> _SOURCE MATERIAL_
'''

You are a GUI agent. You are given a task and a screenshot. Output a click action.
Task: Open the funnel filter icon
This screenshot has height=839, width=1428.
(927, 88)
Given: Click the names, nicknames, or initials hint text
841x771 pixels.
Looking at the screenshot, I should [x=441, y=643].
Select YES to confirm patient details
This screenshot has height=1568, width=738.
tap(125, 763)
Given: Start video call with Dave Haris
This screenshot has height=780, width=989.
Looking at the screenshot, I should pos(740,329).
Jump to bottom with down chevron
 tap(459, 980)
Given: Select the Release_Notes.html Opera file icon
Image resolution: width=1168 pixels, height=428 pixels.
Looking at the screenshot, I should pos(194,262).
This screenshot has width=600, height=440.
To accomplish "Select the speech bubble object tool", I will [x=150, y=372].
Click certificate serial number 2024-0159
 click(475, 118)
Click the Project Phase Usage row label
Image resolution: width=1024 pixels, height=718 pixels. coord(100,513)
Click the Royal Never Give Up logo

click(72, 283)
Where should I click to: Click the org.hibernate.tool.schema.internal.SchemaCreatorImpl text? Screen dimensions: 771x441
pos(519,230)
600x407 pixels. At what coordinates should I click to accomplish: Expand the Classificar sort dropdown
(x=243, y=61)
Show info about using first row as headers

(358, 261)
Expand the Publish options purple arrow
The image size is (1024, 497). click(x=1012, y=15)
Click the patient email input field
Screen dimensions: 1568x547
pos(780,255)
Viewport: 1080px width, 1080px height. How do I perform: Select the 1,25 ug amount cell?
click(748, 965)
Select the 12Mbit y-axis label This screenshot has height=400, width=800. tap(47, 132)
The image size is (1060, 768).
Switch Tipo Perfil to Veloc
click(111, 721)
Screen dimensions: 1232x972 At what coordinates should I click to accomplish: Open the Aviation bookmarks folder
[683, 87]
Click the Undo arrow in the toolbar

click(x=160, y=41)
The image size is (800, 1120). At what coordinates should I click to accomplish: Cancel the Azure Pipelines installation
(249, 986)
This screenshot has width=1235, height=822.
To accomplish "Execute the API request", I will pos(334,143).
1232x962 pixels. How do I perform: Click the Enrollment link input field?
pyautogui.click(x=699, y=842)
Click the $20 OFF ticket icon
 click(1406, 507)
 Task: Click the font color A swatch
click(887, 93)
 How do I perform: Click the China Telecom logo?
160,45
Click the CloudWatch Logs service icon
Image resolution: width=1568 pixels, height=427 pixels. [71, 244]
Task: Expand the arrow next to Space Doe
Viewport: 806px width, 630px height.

'''

> _WHAT IS EXPECTED_
Retype every entry word for word.

> _EXERCISE ANSWER_
You are a GUI agent. You are given a task and a screenshot. Output a click action.
Task: Open the funnel filter icon
This screenshot has height=839, width=1428.
(927, 88)
Given: Click the names, nicknames, or initials hint text
841x771 pixels.
Looking at the screenshot, I should [x=441, y=643].
Select YES to confirm patient details
This screenshot has height=1568, width=738.
tap(125, 763)
Given: Start video call with Dave Haris
This screenshot has height=780, width=989.
Looking at the screenshot, I should pos(740,329).
Jump to bottom with down chevron
 tap(459, 980)
Given: Select the Release_Notes.html Opera file icon
Image resolution: width=1168 pixels, height=428 pixels.
Looking at the screenshot, I should pos(194,262).
This screenshot has width=600, height=440.
To accomplish "Select the speech bubble object tool", I will [x=150, y=372].
Click certificate serial number 2024-0159
 click(475, 118)
Click the Project Phase Usage row label
Image resolution: width=1024 pixels, height=718 pixels. coord(100,513)
Click the Royal Never Give Up logo

click(72, 283)
Where should I click to: Click the org.hibernate.tool.schema.internal.SchemaCreatorImpl text? Screen dimensions: 771x441
pos(519,230)
600x407 pixels. At what coordinates should I click to accomplish: Expand the Classificar sort dropdown
(x=243, y=61)
Show info about using first row as headers

(358, 261)
Expand the Publish options purple arrow
The image size is (1024, 497). click(x=1012, y=15)
Click the patient email input field
Screen dimensions: 1568x547
pos(780,255)
Viewport: 1080px width, 1080px height. How do I perform: Select the 1,25 ug amount cell?
click(748, 965)
Select the 12Mbit y-axis label This screenshot has height=400, width=800. tap(47, 132)
The image size is (1060, 768).
Switch Tipo Perfil to Veloc
click(111, 721)
Screen dimensions: 1232x972 At what coordinates should I click to accomplish: Open the Aviation bookmarks folder
[683, 87]
Click the Undo arrow in the toolbar

click(x=160, y=41)
The image size is (800, 1120). At what coordinates should I click to accomplish: Cancel the Azure Pipelines installation
(249, 986)
This screenshot has width=1235, height=822.
To accomplish "Execute the API request", I will pos(334,143).
1232x962 pixels. How do I perform: Click the Enrollment link input field?
pyautogui.click(x=699, y=842)
Click the $20 OFF ticket icon
 click(1406, 507)
 Task: Click the font color A swatch
click(887, 93)
 How do I perform: Click the China Telecom logo?
160,45
Click the CloudWatch Logs service icon
Image resolution: width=1568 pixels, height=427 pixels. [71, 244]
Task: Expand the arrow next to Space Doe
Viewport: 806px width, 630px height.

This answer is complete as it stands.